カナイオーロ・ネーロ (Canaiolo Nero)
                                                                                                                                                                                                                                                                       
ブドウの種別
歴史/概要/解説 歴史:白ブドウのCanaiolo Biancoと区別するためCanaiolo Neroと呼ばれるが、一般的にはCanaioloとして知られている。起源は明らかではないが、非常に古く、トスカーナ州が起源であると思われる。農学者ピエトロ・デ・クレシェンツィ氏は1303年に出版した著書の中で、カナイオーロをUva Canajuola(ウーヴァ・カナイウオーラ)と呼び、「とても美しいブドウで、保護すべきである」と書いた。また、エトルリア時代のワイン用のブドウであり、古いトスカーナの土着品種であろうと記した。ブドウ品種学者ソデリーニ氏は1622年に発刊された自身の著書で、Canaiolo Nero(カナイオーロ・ネーロ)及びUva Canaiola Colore(ーヴァ・カナイオーラ・コローレ)と記し、1773年にトスカーナのワイン醸造について著したヴィッラフランキ氏が、また1825年にブドウ品種研究者アチェルビ氏がこの品種をCanaiolo Colore(カナイオーロ・コローレ)と記した。
品種名の由来は、この品種の色づく時期が「カニコラーリ(canicolari)」と呼ばれる期間(7月24日~8月24日)に重なることから、この品種の色の濃さを象徴してカナイオーロと呼ぶようになったという説がある。また、味わいに若干苦味が感じられることから、そのような苦味を思い起こさせるローザ・カニーナ(Rosa Canina)という野バラの名に由来するとも言われている。
混植されることの多い他の品種、Sangiovese(サンジョヴェーゼ)、Ciliegiolo(チリエジョーロ)、Canina Nera(カニーナ・ネーラ)と混同されることもあった。なお、カナイオーロ・ネーロの突然変異からできたカナイオーロ・ローザという別品種も存在する。
政治家でもありトスカーナのブドウ栽培の革新者であったベッティーノ・リカーゾリ男爵が、キャンティを柔らかくするためにカナイオーロをブレンドすることを推奨したことから、1870年頃からキャンティのブレンド用の重要品種のひとつとなった。しかし、カナイオーロは晩熟のため雨などのリスクが大きく、アメリカ台木との相性もあまり良くなかった。そのうえ、1980年代から90年代にかけてトスカーナ州ではメルローやシラーなどの国際品種が流行ったため、カナイオーロはそれらに取って代わられしばらく忘れかけられたが、近年見直されつつある。
カナイオーロ・ネーロは1970年にイタリア全国ブドウ品種記録書に登録された。

房:房の大きさは中程度で、ずんぐりとしたピラミッド形。1つか2つの岐肩を持ち、果粒の密着度は低めでまばら。果粒はやや大きめで、ほぼ円形。果皮は紫がかった青色で、厚さは中程度だが、非常に丈夫。蠟質の白い粉で覆われている。成熟は9月末から10月の頭。
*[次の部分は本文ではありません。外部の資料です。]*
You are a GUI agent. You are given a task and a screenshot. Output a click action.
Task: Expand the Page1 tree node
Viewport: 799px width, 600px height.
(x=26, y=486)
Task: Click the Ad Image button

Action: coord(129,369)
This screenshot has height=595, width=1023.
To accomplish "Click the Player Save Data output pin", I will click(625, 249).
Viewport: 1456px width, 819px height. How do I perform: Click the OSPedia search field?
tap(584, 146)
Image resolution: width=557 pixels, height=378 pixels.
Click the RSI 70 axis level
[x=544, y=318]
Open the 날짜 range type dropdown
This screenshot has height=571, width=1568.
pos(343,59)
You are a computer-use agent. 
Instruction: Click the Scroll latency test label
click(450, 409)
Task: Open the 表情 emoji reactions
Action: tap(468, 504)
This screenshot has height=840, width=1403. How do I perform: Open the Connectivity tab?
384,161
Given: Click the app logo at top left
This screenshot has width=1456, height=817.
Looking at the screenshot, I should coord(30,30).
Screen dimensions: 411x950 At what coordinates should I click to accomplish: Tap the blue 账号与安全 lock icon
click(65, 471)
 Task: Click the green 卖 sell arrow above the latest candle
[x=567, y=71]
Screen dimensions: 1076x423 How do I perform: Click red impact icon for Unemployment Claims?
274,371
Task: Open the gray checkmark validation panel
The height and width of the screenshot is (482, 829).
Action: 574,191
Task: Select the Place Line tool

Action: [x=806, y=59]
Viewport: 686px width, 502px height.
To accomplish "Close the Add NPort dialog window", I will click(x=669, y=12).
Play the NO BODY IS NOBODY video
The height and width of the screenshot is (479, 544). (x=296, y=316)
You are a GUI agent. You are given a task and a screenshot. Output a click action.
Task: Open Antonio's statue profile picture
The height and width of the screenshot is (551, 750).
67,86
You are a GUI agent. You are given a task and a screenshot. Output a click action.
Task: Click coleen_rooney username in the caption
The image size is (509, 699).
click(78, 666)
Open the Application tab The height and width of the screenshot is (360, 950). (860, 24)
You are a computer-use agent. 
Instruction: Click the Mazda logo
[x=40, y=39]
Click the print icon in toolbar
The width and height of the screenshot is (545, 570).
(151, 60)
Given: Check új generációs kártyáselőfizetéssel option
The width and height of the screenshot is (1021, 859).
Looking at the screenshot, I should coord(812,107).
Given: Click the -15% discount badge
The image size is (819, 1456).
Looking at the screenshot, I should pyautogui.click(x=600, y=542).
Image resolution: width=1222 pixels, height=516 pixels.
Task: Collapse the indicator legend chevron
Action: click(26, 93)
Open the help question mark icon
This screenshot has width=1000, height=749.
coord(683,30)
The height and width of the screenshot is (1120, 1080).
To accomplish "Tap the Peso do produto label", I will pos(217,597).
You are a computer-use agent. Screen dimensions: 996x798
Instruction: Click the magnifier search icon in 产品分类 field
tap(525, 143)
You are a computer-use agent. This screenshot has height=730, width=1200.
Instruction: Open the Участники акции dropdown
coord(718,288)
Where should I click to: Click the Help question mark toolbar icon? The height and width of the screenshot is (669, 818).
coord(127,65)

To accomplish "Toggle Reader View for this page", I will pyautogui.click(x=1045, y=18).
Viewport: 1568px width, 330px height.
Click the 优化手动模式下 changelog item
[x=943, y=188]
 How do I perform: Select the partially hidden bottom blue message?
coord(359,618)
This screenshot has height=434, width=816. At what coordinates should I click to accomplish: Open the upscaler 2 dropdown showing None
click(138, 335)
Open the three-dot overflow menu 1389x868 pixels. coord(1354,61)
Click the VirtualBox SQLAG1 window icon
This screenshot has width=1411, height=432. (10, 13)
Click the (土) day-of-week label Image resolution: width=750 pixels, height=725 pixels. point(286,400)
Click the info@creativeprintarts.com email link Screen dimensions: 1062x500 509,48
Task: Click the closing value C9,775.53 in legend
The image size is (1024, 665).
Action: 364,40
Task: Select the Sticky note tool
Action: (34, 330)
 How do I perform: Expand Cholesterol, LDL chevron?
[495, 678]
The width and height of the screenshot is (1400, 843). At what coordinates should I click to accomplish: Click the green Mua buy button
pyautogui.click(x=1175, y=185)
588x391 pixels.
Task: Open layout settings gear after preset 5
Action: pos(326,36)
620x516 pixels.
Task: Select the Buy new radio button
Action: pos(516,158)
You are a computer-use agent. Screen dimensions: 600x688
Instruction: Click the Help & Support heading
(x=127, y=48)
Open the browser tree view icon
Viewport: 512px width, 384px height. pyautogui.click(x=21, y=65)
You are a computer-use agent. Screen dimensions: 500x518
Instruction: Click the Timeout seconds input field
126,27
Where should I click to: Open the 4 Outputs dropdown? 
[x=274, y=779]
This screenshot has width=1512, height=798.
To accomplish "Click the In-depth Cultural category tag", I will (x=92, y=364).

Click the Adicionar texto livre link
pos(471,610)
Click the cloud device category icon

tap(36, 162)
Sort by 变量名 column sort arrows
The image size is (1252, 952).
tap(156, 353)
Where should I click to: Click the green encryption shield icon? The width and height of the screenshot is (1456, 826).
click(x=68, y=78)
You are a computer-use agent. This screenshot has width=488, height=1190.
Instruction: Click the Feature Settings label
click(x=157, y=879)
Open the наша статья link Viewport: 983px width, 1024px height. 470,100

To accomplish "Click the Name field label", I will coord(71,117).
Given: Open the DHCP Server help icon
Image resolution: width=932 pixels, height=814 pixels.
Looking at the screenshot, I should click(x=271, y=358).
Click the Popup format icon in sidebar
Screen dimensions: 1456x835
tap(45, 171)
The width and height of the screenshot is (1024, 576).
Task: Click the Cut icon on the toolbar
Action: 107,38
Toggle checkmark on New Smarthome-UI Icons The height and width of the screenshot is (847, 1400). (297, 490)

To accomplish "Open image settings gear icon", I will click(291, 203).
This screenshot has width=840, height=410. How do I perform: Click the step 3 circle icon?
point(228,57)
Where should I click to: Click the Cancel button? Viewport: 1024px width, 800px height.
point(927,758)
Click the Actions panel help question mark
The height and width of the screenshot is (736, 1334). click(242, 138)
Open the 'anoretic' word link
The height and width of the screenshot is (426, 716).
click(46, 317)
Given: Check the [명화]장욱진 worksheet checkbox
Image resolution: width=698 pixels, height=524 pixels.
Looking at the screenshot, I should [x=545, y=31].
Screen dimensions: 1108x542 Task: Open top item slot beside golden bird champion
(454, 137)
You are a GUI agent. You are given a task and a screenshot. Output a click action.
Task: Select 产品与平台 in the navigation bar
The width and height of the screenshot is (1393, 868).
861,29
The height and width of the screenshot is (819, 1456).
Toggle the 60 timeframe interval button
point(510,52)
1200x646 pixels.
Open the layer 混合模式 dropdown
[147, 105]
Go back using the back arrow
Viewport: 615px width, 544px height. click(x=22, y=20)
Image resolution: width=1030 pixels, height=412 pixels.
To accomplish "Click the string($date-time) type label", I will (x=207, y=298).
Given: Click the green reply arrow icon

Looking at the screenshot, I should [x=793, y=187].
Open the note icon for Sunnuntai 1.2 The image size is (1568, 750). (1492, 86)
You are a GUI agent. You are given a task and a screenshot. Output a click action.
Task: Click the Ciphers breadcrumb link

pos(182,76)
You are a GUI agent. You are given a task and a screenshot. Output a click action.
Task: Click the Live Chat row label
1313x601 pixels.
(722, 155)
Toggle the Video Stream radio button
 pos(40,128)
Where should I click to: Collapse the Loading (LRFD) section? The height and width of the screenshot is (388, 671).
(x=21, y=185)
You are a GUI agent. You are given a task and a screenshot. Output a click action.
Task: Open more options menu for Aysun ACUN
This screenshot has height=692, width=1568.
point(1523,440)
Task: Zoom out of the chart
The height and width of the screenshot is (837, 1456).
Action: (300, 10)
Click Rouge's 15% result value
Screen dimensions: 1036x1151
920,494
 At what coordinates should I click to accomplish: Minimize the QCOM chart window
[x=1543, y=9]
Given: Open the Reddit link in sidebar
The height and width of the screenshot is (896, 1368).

葉:大きさは中程度か小さめ、濃い緑色で光沢はない。3裂か5裂しており、表側の葉脈は蜘蛛の巣を思わせる。

外観:中程度の濃淡のルビー色を基調とする。若い段階ではやや紫がかっている。粘性は強め。
栽培面積(ヘクタール) 1,068 ha
シノニム Canaiuolo Nero Grosso/Uva Canaiolo/Uva dei Cani/Uva Donna/Uva Merla/Cannaiola/Caccione Nero/Tindilloro
原産地呼称 DOC Grance Senesi/DOC Maremma Toscana/DOC Colli Etruschi Viterbesi/DOC Rosso Orvietano/DOCG Carmignano/DOC Barco Reale di Carmignano/DOC Colline Lucchesi/DOC Montecarlo/DOC Valdinievole
ワインの特徴 カナイオーロ単一でワインを造っている生産者は未だ少なく、サンジョヴェーゼのブレンド用として使われることが多い。しかしながら、トスカーナ州やウンブリア州には単一醸造で質の高いワイン造りに成功している生産者もいる。単独で醸造されたカナイオーロは濃いルビー色で、しっかりボディがあり、アルコール度数が高めで、やわらかい。赤い果実を思わせる香りがあり、余韻にはほのかに苦味が感じられる。
香りの要素 比較的豊かで、イチゴやラズベリーなどの赤い果実をベースに、ブルーベリーやカシスなどが感じられる。今回の試飲サンプルではフレッシュな印象のものよりも、ジャムやコンポートのような火入れした果実を感じるものが多かった。またハーブやお花の植物的な香りや、かすかにブラックペッパーを感じるスパイシーな香りも感じられた。熟成感の出ているものからは、なめし革や乾いた植物のトーンが、樽熟成と相まって甘苦いスパイスやコーヒー、カラメルなどの香りも特徴的だった。
Vino Hayashi
サジェスチョン
(アッビナメント)
Crostini Toscani(鶏レバーのクロスティーニ)/Ribollita(リボッリータ)/Zuppa di Cavolo Nero(黒キャベツのスープ)/Salsiccia e Fagioli allʼUccelletto(サルシッチャとインゲン豆のトマト煮込み)/Trippa alla Fiorentina(トリッパのトマト煮込み)/Arista di Cinta Senese(チンタ・セネーゼのアリスタ)/Porchetta(ポルケッタ:豚の丸焼き)。
カポナータ/冷しゃぶサラダ /ロースト・ポーク/チリコンカルネ/チキングリル。